RDFLib / rdflib

RDFLib is a Python library for working with RDF, a simple yet powerful language for representing information.
https://rdflib.readthedocs.org
BSD 3-Clause "New" or "Revised" License
2.15k stars 555 forks source link

`Graph.parse` fails to parse TemporaryFile #2357

Open ripry opened 1 year ago

ripry commented 1 year ago

Hi, there! I'm using RDFLib with FastAPI. The following code passed the file received by FastAPI's UploadFile to RDFLib:

from fastapi import APIRouter, UploadFile
from rdflib import Graph

router = APIRouter()

@router.post('/parse')
async def parse(file: UploadFile):
    graph = Graph().parse(file=file.file)

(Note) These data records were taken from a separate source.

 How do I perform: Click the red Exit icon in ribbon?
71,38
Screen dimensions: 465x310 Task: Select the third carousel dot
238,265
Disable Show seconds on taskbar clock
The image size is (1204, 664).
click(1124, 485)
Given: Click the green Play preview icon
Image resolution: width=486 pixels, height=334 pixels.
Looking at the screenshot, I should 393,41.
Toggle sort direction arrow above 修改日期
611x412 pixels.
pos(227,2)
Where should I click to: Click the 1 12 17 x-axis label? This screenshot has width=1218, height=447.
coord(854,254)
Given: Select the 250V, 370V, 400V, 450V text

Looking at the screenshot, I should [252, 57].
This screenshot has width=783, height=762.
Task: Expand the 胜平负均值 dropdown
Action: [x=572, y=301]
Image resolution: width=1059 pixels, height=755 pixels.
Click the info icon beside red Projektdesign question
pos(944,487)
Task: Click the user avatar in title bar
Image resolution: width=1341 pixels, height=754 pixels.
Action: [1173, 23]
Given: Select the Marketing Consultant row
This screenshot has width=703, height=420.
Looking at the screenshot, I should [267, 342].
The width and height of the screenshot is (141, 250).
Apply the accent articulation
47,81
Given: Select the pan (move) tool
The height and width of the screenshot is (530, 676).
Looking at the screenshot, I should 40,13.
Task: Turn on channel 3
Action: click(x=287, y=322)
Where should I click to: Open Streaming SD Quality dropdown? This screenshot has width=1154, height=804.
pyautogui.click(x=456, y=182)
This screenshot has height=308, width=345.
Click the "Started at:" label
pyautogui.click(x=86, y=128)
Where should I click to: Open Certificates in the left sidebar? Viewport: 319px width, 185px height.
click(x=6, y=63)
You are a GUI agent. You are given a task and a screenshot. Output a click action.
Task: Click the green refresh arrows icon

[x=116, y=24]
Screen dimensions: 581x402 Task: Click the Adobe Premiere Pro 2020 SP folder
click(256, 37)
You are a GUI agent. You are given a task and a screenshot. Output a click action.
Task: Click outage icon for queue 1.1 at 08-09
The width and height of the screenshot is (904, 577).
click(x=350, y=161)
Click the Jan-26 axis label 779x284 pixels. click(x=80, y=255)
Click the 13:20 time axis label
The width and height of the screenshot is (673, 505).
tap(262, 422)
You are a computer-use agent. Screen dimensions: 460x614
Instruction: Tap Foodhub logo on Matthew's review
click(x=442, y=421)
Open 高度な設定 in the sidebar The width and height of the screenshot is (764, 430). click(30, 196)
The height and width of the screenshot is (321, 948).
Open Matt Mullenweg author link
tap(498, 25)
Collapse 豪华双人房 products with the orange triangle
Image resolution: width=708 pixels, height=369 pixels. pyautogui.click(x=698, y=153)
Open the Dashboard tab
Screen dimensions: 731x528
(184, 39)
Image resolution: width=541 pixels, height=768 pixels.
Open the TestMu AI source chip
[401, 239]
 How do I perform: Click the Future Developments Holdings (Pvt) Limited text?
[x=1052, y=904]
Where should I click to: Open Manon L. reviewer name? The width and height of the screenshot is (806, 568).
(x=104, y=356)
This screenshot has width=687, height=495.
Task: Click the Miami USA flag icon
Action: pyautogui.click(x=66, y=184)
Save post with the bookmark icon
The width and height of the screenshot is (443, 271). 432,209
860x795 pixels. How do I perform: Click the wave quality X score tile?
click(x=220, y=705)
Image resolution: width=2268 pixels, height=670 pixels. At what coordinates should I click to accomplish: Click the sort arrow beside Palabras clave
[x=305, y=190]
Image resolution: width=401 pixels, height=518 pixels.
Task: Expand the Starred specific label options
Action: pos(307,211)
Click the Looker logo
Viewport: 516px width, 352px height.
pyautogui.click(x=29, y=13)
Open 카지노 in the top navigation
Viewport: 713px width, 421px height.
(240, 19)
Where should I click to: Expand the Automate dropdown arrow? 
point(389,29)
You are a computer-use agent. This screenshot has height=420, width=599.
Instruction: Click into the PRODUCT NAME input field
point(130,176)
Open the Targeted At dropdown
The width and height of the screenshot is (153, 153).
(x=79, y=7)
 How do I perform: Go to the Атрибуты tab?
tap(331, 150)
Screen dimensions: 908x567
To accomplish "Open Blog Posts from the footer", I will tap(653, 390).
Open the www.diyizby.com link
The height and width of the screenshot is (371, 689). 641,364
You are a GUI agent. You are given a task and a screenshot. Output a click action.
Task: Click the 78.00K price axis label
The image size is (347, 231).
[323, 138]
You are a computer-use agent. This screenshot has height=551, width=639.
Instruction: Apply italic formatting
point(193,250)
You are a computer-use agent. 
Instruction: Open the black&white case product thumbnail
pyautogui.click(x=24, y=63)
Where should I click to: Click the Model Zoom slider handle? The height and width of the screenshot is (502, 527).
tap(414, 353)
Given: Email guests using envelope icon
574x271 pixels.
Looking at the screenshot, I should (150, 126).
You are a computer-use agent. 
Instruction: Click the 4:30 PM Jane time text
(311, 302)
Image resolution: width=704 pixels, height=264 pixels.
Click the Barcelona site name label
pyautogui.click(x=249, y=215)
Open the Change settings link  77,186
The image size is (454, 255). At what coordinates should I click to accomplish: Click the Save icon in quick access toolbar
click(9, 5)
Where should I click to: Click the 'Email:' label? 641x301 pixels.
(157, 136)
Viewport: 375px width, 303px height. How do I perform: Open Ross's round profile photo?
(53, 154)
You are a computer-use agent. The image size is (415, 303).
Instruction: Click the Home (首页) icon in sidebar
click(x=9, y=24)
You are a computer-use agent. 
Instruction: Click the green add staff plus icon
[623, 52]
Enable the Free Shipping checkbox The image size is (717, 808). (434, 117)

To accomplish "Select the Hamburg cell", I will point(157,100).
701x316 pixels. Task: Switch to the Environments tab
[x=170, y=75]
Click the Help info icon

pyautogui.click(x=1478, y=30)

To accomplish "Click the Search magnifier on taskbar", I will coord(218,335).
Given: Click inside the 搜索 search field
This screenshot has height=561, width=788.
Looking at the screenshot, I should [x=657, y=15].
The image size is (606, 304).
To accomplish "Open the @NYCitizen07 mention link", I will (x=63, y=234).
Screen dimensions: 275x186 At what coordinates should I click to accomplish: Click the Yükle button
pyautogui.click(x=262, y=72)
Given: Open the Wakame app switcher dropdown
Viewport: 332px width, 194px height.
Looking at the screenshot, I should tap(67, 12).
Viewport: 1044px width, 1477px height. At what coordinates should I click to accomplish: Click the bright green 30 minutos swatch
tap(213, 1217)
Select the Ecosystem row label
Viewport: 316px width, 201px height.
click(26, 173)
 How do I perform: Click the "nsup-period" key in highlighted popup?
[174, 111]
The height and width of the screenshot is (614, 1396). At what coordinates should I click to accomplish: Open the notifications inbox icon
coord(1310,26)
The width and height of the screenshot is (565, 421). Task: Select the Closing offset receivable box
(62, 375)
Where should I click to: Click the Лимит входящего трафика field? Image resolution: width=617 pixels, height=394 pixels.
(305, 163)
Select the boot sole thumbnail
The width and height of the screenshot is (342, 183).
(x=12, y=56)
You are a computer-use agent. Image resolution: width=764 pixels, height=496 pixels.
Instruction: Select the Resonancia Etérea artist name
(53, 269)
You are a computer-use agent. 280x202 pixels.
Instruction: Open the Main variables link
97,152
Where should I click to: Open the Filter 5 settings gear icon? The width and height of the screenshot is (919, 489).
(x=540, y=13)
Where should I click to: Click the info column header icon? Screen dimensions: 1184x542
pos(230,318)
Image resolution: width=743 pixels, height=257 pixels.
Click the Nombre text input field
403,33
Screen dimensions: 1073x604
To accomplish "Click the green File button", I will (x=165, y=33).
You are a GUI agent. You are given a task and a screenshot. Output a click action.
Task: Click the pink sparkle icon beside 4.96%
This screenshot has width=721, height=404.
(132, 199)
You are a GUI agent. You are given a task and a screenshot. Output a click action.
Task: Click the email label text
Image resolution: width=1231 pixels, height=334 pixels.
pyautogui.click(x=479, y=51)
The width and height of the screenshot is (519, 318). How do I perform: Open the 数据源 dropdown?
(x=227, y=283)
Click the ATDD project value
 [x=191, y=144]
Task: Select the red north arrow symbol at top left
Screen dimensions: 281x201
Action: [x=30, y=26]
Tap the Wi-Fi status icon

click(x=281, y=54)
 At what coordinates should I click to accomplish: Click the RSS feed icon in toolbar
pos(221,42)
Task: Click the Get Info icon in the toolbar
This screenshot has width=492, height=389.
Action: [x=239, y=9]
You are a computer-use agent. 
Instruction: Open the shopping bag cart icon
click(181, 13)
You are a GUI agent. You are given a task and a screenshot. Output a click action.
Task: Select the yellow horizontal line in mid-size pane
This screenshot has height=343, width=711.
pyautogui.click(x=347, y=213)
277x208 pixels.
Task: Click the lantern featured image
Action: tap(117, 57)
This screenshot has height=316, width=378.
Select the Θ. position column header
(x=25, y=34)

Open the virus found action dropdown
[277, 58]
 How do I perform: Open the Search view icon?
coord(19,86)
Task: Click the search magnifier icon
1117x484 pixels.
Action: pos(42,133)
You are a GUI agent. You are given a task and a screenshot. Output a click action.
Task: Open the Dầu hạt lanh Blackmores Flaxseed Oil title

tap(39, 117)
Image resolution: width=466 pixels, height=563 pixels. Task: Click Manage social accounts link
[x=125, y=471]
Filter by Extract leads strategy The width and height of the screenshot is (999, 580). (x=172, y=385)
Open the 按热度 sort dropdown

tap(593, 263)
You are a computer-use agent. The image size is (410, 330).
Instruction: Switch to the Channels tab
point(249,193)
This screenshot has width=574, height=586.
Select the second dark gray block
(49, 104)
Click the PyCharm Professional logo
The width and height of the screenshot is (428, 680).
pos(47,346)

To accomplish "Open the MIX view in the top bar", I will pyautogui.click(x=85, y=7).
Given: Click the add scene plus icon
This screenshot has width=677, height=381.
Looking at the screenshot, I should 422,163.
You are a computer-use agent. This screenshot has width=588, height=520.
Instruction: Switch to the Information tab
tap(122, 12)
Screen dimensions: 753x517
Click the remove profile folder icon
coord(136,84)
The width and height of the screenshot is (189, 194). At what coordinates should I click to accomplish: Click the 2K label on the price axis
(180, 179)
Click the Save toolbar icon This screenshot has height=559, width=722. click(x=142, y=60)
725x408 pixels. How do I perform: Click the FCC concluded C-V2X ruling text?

Then I got the following error:

File "/usr/local/lib/python3.11/site-packages/rdflib/graph.py", line 1470, in parse
  source = create_input_source(
           ^^^^^^^^^^^^^^^^^^^^
File "/usr/local/lib/python3.11/site-packages/rdflib/parser.py", line 428, in create_input_source
  input_source = FileInputSource(file)
                 ^^^^^^^^^^^^^^^^^^^^^
File "/usr/local/lib/python3.11/site-packages/rdflib/parser.py", line 316, in __init__
  system_id = URIRef(pathlib.Path(file.name).absolute().as_uri(), base=base)  # type: ignore[union-attr]
                     ^^^^^^^^^^^^^^^^^^^^^^^
File "/usr/local/lib/python3.11/pathlib.py", line 871, in __new__
  self = cls._from_parts(args)
         ^^^^^^^^^^^^^^^^^^^^^
File "/usr/local/lib/python3.11/pathlib.py", line 509, in _from_parts
  drv, root, parts = self._parse_args(args)
                     ^^^^^^^^^^^^^^^^^^^^^^
File "/usr/local/lib/python3.11/pathlib.py", line 493, in _parse_args
  a = os.fspath(a)
      ^^^^^^^^^^^^

I think it is because FastAPI uses SpooledTemporaryFile in UploadFile entity and the name can be an int. (ref: https://github.com/python/cpython/issues/62095) So we need to modify the part where the system_id = URIRef(pathlib.Path(file.name).absolute().as_uri(), base=base) file path is created. But I can't think of a good idea...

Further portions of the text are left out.